▸ **Textabschnitt**:
Seine Tätigkeit hat zwangsläufig immer etwas mit Ordnung zu tun: Im Friedensdienst und im Einsatz ordnet der Generalstabsoffizier Abläufe und Mittel. Er ordnet Informationen, Ressourcen und Prioritäten; er ordnet, wie Sie es sagen, Kräfte, Raum und Zeit.
Der Stabsoffizier plant, strukturiert und bereitet Lösungen vor. Das verlangt geordnete Gedankenführung, klare Bindung an Werte und Konsequenz und Disziplin.
Ein Teil Ihres weiteren Berufslebens wird Sie in Führungsaufgaben mit ganz eigener Verantwortung führen. Oft werden Sie aber auch Führungsgehilfe sein oder mit anderen Worten: Berater - Berater militärischer oder ziviler Vorgesetzter oder auch von politisch Verantwortlichen.
Natürlich muss jeder Berater gute fachliche Kenntnisse und Fertigkeiten haben. Er muss an weiterer Bildung und Weiterbildung interessiert sein. Was ich mir von Ihnen, als künftigen Beratern, jedoch darüber hinaus erhoffe, das ist Wahrhaftigkeit. Wahrhaftigkeit ist eine besonders herausfordernde, aber auch eine besonders wichtige Tugend - nicht nur für Soldaten, sondern für jeden von uns. Sie verlangt Selbstbewusstsein und den Mut zur Selbstkritik. Beides muss den Berater auszeichnen.

▸ **Aufgabe A**: Überführe die Zeilen der Datensätze in eine Markdown-Tabelle mit den Spalten „Nr.“ und „Zeile“ und lass dabei Leerzeilen weg. Beginne bei der Zeile, die „Click the Name“ enthält, und höre nach der Zeile auf, die „Action: (688, 436)“ enthält.
Der Textabschnitt und die Datensätze sind voneinander unabhängiges Material.

▸ **Auszüge aus Datensätzen**:
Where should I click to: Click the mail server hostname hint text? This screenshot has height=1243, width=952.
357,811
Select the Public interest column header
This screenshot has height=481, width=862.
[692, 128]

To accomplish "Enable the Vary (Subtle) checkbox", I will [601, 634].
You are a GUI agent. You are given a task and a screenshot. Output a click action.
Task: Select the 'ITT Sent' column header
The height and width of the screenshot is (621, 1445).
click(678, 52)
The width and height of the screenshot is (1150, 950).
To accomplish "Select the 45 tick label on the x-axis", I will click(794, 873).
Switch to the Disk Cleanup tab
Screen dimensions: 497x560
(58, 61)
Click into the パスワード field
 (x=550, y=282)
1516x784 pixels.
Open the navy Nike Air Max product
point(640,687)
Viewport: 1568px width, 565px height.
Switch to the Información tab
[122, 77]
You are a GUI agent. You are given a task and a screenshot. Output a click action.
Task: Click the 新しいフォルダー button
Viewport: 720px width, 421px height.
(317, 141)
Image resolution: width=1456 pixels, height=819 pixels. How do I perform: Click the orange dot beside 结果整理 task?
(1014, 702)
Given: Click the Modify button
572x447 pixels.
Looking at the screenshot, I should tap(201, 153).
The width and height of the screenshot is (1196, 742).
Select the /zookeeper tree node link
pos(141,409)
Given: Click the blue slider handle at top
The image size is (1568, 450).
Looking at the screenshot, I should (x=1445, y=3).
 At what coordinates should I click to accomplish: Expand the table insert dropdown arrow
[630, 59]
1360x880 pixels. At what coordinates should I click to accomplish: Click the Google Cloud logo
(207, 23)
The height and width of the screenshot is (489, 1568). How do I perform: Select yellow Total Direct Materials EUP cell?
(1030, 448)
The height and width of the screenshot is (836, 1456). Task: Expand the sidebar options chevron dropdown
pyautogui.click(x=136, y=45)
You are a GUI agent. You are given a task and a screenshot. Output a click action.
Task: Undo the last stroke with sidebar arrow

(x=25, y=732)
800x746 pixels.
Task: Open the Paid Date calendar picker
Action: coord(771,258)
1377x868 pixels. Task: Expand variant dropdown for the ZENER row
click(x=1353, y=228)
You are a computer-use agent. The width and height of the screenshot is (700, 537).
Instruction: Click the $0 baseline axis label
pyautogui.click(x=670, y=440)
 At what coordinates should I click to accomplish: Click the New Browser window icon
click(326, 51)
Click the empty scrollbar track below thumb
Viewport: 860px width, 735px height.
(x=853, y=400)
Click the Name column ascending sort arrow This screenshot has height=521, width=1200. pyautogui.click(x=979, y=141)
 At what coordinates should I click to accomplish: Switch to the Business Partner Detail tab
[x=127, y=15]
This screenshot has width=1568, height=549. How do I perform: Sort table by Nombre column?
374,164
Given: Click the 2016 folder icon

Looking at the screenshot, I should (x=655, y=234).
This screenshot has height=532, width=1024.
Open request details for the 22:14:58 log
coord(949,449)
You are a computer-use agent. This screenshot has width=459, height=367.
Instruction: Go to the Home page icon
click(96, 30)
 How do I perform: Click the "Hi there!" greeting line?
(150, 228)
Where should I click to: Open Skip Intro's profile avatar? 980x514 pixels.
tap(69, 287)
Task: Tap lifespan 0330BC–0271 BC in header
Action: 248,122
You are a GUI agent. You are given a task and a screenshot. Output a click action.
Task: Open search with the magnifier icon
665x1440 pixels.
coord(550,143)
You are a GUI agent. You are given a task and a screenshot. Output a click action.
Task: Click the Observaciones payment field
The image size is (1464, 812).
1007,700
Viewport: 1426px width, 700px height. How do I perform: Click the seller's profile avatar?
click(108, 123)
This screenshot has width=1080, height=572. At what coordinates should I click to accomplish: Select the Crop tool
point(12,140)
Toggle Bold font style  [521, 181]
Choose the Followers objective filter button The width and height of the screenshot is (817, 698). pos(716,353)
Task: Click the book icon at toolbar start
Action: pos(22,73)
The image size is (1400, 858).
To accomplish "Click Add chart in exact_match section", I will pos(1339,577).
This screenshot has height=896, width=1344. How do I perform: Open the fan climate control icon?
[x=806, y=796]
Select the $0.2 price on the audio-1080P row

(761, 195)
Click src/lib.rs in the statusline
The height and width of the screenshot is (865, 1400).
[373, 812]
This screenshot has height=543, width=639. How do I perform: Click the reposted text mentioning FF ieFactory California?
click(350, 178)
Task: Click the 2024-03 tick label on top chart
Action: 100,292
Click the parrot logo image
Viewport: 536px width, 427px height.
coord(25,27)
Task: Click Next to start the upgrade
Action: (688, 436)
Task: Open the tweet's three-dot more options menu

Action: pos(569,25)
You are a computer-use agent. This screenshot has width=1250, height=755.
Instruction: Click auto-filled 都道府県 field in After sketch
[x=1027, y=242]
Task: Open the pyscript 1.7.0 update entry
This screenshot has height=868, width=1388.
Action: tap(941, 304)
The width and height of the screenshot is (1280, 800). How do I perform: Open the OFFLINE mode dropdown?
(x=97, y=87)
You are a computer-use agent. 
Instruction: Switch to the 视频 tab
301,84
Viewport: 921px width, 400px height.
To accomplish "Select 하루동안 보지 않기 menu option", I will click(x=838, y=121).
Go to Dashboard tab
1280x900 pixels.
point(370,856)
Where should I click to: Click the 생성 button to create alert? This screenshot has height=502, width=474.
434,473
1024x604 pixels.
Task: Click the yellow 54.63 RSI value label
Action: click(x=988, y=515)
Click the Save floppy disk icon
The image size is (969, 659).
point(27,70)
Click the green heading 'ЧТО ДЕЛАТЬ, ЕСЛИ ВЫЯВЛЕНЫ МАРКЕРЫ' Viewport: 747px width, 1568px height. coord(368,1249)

▸ **Aufgabe B**: Schreib den Textabschnitt über den Generalstabsoffizier als Berater im Anschluss an seinen letzten Satz weiter.

▸ **Lösung A**:
| Nr. | Zeile |
|---|---|
| 1 | Click the Name column ascending sort arrow This screenshot has height=521, width=1200. pyautogui.click(x=979, y=141) |
| 2 |  At what coordinates should I click to accomplish: Switch to the Business Partner Detail tab |
| 3 | [x=127, y=15] |
| 4 | This screenshot has width=1568, height=549. How do I perform: Sort table by Nombre column? |
| 5 | 374,164 |
| 6 | Given: Click the 2016 folder icon |
| 7 | Looking at the screenshot, I should (x=655, y=234). |
| 8 | This screenshot has height=532, width=1024. |
| 9 | Open request details for the 22:14:58 log |
| 10 | coord(949,449) |
| 11 | You are a computer-use agent. This screenshot has width=459, height=367. |
| 12 | Instruction: Go to the Home page icon |
| 13 | click(96, 30) |
| 14 |  How do I perform: Click the "Hi there!" greeting line? |
| 15 | (150, 228) |
| 16 | Where should I click to: Open Skip Intro's profile avatar? 980x514 pixels. |
| 17 | tap(69, 287) |
| 18 | Task: Tap lifespan 0330BC–0271 BC in header |
| 19 | Action: 248,122 |
| 20 | You are a GUI agent. You are given a task and a screenshot. Output a click action. |
| 21 | Task: Open search with the magnifier icon |
| 22 | 665x1440 pixels. |
| 23 | coord(550,143) |
| 24 | You are a GUI agent. You are given a task and a screenshot. Output a click action. |
| 25 | Task: Click the Observaciones payment field |
| 26 | The image size is (1464, 812). |
| 27 | 1007,700 |
| 28 | Viewport: 1426px width, 700px height. How do I perform: Click the seller's profile avatar? |
| 29 | click(108, 123) |
| 30 | This screenshot has width=1080, height=572. At what coordinates should I click to accomplish: Select the Crop tool |
| 31 | point(12,140) |
| 32 | Toggle Bold font style  [521, 181] |
| 33 | Choose the Followers objective filter button The width and height of the screenshot is (817, 698). pos(716,353) |
| 34 | Task: Click the book icon at toolbar start |
| 35 | Action: pos(22,73) |
| 36 | The image size is (1400, 858). |
| 37 | To accomplish "Click Add chart in exact_match section", I will pos(1339,577). |
| 38 | This screenshot has height=896, width=1344. How do I perform: Open the fan climate control icon? |
| 39 | [x=806, y=796] |
| 40 | Select the $0.2 price on the audio-1080P row |
| 41 | (761, 195) |
| 42 | Click src/lib.rs in the statusline |
| 43 | The height and width of the screenshot is (865, 1400). |
| 44 | [373, 812] |
| 45 | This screenshot has height=543, width=639. How do I perform: Click the reposted text mentioning FF ieFactory California? |
| 46 | click(350, 178) |
| 47 | Task: Click the 2024-03 tick label on top chart |
| 48 | Action: 100,292 |
| 49 | Click the parrot logo image |
| 50 | Viewport: 536px width, 427px height. |
| 51 | coord(25,27) |
| 52 | Task: Click Next to start the upgrade |
| 53 | Action: (688, 436) |

▸ **Lösung B**:
Sie werden die Erfahrung machen, dass nicht jeder Entscheidungsträger bereit ist, Rat anzunehmen, auch wenn dieser Rat noch so sachkundig, offen, wahrhaftig, kreativ und verantwortlich gegeben wird. Dann ist Loyalität gefordert. Das kann zu erheblichen Belastungen führen, zu Gewissensentscheidungen bis zur Gewissensnot. Bis dahin ist es aber ein weiter Weg. In jedem Fall ist sorgfältig zu prüfen: Geht es wirklich um eine Gewissensentscheidung?
Zivilcourage ist wichtig, aber nicht jede öffentliche Kritik an politischen oder militärischen Entscheidungsträgern darf als Zivilcourage ausgegeben werden.
Die Aufgaben, die vor Ihnen liegen, erfordern besonderes Verantwortungsbewusstsein. Führen Sie sich stets vor Augen, welche Konsequenzen die Entscheidungen haben, bei deren Vorbereitung Sie mitwirken oder die Sie selber treffen.
Vergessen Sie nie, dass Ihre Entscheidungen Menschen treffen. Verständnis und Herz machen den fürsorglichen militärischen Vorgesetzten aus. Verlieren Sie nie aus dem Blick, dass Sie aufgrund Ihrer besonderen Ausbildung, die heute zu Ende geht, mehr Möglichkeiten und mehr Chancen haben als andere. Darin liegt auch eine besondere Verantwortung.
Gerade die Bundeswehr ist auf Zusammenhalt und auf Miteinander angewiesen. Verhalten Sie sich so, wie Sie es von anderen gegenüber sich selbst auch erwarten. Achten und schützen Sie die Würde anderer Menschen.
Achten Sie aufeinander und achten Sie einander.
IX. Soldaten und Bundespräsidenten, Pastoren, jedenfalls evangelische und Diplomaten haben eines gemeinsam: Ihre Ehepartner sind nach aller Erfahrung von ihrer Berufstätigkeit in besonderem Maße mit betroffen! Für den Einsatz, den Sie, meine Damen, an der Seite Ihrer Männer zu leisten bereit sind, möchte ich Ihnen deshalb heute besonders danken. Sie werden gelegentlich gewiss Geduld und Kraft brauchen, weil Ihre Männer mehr mit dem Dienst als mit Ihnen verheiratet zu sein scheinen oder weil wieder einmal Mobilität verlangt wird.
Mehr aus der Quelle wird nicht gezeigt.